■ **Exercise aim**:
In the stretch from the start of the rows below through the row containing "(x=908, y=19)", change "dropdown" to "menu" and leave everything else as it is. Give back only those rows, without the pictures.
⁂
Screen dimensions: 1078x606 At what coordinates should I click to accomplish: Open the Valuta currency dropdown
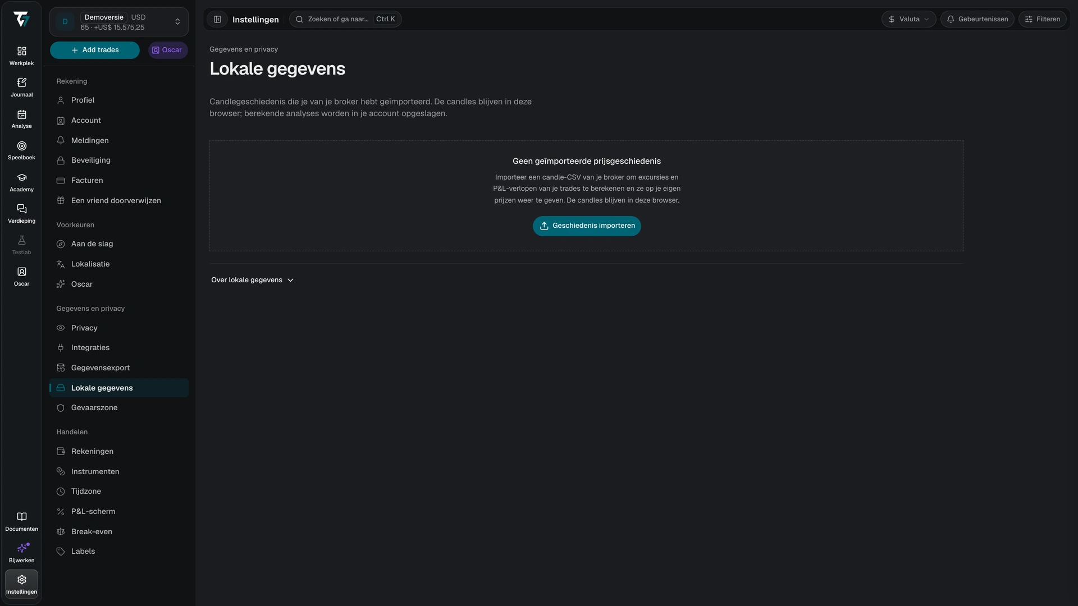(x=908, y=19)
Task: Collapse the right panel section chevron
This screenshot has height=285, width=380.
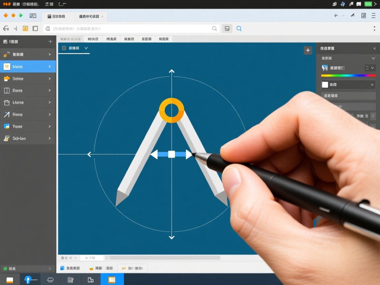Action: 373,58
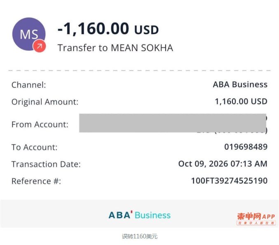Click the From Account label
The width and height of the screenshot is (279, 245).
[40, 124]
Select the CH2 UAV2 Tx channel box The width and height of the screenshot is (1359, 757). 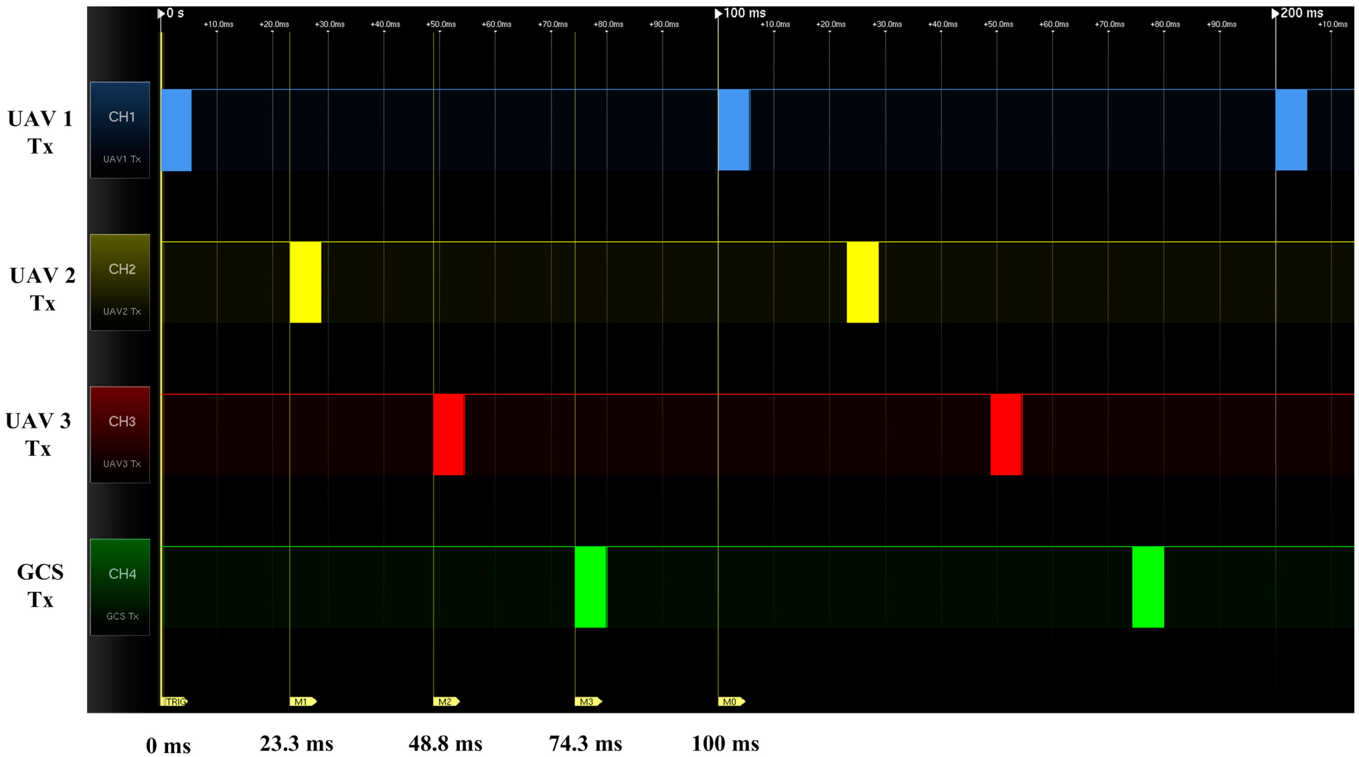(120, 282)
⁂
■ **Result below**:
Screen dimensions: 1078x606 At what coordinates should I click to accomplish: Open the Valuta currency menu
(x=908, y=19)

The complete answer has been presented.